Verizon says it is ready to advance to final lab trials of NG-PON2 equipment before deciding on a supplier. A team of Ericsson and Calix will face off against ADTRAN in Verizon's Waltham, MA, facility. A Verizon source said the results of the trials will determine whether the service provider selects one or both competitors to deliver NG-PON2 optical line terminals (OLTs) and optical network terminals (ONTs) ahead of an expected 2017 deployment start.
Verizon has selected NG-PON2 as its follow-on fiber-optic broadband access technology to GPON. The architecture uses a time- and wavelength-division multiplexing (TWDM-PON) scheme to support transmission of four wavelengths per fiber; each wavelength can support symmetrical 10 Gbps services (see "The Bright Future of TWDM-PON and Wavelength Unbundling"). Future versions of the technology are expected to provide even higher capacity, via more wavelengths, greater transmission rates, or both.
According to Vincent O'Byrne, director of network planning for Verizon, the service provider favors the architecture over alternatives such as the earlier XG-PON1 because of its potential flexibility and scalability (see "XG-PON1 10G GPON may not be enough for Verizon").
Verizon has long had an interest in NG-PON2. It issued a request for information (RFI) surrounding the state of NG-PON2 development two years ago and conducted field tests of the technology last year (see and "Verizon tests NG-PON2 FTTP network ahead of RFP"). Satisfied with what it had discovered, the company issued a request for proposals (RFP) last October, which closed early this year.
O'Byrne said six companies responded to the RFP. He declined to identify them beyond the remaining competitors.
Overall, O'Byrne said that Verizon will evaluate the Ericsson/Calix and ADTRAN offerings based on such factors as their performance, roadmap toward future capabilities, and compatibility with existing systems. He highlighted several performance issues that will receive close scrutiny:
Wavelength tunability: As the NG-PON2 architecture supports multiple wavelengths, the receiver at the ONT will have to tune among them to select the appropriate transmission. Tunability also is important for fault reconciliation. So tuning speed will be critical; the closer to 50 msec, the better. While some vendors have touted the ability of NG-PON2 to enable operators to separate business and residential services on separate wavelengths, O'Byrne said he could foresee carrying residential and business services on the same wavelength, particularly in the presence of a network fault or where bandwidth requirements don't demand separate lambdas.
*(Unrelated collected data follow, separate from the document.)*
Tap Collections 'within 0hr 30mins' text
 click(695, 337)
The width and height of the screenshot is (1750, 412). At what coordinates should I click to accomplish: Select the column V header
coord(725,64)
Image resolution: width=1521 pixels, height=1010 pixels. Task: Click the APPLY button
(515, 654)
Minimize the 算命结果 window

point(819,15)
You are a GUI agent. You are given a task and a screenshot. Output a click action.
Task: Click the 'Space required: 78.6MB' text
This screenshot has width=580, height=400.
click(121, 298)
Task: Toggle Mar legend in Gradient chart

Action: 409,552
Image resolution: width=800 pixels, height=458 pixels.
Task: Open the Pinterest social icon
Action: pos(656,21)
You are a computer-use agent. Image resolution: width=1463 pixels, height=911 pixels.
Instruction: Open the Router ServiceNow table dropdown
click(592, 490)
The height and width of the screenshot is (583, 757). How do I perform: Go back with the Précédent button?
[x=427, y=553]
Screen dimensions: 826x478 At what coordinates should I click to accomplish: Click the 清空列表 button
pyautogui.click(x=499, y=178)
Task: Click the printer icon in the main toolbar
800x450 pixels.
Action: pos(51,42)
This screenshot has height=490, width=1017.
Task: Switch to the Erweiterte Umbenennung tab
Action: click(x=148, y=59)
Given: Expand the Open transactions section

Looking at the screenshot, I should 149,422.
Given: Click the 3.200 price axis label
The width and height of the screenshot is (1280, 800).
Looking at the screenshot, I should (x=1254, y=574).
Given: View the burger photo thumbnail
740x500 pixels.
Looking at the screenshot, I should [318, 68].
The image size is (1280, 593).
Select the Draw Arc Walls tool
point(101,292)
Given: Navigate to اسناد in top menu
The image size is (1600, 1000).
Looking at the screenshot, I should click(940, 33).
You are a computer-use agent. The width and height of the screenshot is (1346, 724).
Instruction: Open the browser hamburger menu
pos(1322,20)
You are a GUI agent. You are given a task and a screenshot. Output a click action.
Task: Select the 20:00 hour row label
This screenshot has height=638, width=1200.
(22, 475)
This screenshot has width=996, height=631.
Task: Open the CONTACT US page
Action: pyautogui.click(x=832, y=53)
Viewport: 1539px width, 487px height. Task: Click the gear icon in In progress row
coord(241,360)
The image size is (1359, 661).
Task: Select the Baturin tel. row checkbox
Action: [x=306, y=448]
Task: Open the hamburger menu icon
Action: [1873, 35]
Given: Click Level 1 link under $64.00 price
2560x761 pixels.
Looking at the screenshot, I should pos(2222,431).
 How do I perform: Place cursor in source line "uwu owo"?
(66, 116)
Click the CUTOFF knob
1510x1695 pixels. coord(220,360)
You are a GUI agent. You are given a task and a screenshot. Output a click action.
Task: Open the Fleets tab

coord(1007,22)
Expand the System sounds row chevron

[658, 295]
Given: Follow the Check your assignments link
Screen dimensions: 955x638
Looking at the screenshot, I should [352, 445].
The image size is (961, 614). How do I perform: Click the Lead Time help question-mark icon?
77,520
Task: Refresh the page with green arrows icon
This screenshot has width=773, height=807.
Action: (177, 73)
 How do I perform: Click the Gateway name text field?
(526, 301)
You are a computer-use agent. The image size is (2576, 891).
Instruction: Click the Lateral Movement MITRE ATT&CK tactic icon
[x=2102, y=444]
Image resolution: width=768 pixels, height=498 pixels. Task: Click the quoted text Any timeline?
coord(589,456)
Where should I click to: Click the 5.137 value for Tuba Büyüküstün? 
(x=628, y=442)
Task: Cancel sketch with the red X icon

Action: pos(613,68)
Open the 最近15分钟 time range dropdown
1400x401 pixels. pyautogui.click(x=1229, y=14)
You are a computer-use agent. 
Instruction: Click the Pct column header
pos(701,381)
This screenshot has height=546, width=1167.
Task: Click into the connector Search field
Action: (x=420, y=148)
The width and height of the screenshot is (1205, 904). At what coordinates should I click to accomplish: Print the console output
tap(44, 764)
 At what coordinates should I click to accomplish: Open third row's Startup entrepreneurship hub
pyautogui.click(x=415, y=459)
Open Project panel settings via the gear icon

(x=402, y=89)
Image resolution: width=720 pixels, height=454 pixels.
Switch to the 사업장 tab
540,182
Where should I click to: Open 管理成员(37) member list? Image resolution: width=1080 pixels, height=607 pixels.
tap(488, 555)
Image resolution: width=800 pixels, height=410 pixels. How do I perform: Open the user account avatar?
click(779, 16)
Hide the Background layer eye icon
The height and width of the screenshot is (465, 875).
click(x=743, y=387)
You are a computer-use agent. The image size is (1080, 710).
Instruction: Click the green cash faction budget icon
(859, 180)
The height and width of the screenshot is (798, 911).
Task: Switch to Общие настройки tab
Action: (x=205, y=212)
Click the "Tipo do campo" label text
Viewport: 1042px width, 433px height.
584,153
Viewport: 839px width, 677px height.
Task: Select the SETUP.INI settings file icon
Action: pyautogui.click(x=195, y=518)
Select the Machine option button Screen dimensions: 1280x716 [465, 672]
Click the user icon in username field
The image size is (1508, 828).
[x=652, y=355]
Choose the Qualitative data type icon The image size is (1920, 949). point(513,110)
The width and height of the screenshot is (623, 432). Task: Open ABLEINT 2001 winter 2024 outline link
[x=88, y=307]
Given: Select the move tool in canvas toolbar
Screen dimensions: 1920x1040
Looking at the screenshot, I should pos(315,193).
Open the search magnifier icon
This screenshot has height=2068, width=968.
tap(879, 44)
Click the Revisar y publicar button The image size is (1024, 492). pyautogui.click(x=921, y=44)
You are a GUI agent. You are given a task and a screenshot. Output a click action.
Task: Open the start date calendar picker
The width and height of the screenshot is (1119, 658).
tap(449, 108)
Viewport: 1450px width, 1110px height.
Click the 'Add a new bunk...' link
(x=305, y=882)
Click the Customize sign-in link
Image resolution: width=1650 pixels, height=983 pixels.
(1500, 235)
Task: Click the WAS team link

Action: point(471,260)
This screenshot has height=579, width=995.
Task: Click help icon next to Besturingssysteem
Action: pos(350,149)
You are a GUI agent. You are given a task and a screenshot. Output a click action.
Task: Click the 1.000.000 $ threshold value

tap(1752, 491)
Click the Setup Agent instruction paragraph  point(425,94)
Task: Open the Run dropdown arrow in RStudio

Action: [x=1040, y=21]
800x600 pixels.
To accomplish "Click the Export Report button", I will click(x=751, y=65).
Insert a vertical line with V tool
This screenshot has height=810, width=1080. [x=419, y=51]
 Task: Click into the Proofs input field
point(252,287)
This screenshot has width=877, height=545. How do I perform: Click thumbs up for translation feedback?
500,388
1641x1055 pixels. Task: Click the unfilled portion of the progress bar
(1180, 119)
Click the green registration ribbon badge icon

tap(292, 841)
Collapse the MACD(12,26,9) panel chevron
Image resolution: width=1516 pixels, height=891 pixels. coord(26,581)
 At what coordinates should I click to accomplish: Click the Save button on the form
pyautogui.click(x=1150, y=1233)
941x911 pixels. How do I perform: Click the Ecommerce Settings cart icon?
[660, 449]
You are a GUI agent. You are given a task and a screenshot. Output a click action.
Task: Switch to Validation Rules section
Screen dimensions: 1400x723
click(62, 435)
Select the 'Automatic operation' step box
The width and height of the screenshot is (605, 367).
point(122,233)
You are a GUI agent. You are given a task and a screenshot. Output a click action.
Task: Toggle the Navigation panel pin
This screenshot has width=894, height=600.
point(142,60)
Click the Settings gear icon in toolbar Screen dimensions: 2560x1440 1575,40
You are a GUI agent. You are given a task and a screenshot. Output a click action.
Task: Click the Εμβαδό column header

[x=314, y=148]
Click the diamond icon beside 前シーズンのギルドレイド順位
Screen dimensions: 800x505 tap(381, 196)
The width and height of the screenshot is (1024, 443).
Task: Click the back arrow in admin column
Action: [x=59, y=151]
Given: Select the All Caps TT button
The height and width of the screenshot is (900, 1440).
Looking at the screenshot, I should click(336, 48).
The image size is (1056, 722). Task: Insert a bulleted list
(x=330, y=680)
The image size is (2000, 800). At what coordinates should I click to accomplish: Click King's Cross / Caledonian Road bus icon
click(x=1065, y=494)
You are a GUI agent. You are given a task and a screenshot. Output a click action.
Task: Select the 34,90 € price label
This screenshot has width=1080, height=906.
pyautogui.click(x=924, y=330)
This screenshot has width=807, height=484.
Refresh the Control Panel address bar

Verizon also will leverage tunability for load balancing, he said.
Scalability: Verizon expects to use NG-PON2 for the foreseeable future. Therefore, O'Byrne says he's interested in the ability to combine wavelength transmissions through a form of bonding. Thus, an ONT could accept transmissions greater than 10 Gbps. The ITU-T is working on specifications for this function.
Interoperability: Verizon wants its NG-PON2 OLTs to work with ONTs from multiple vendors. O'Byrne says Verizon does not want to repeat its experiences with GPON, in which it occasionally has found it difficult to meet custom requirements via purpose-built ONTs because their GPON OLTs won't support them. Along these lines, Verizon will expect its NG-PON2 OLT to work with a new open ONU management and control interface (OMCI) it is creating. Similarly, the operator would like to see NG-PON2 OLTs from different vendors work together more seamlessly than GPON OLTs do now.
O'Byrne says the lab trials should last approximately three months. He said he's unsure whether field trials will follow; having conducted field trials already, additional field trails would only be necessary if Verizon has unanswered questions at the end of the lab trials, he said.
O'Byrne declined to state whether Verizon hopes to go with both suppliers or just one. He noted that the company previously has selected a pair of vendors for both BPON and GPON equipment.
Verizon will focus its initial NG-PON2 deployments on support of business services. O'Byrne noted that businesses would more readily use such bandwidth. He also said the first round of NG-PON2 technology likely would be too expensive to meet residential service business models.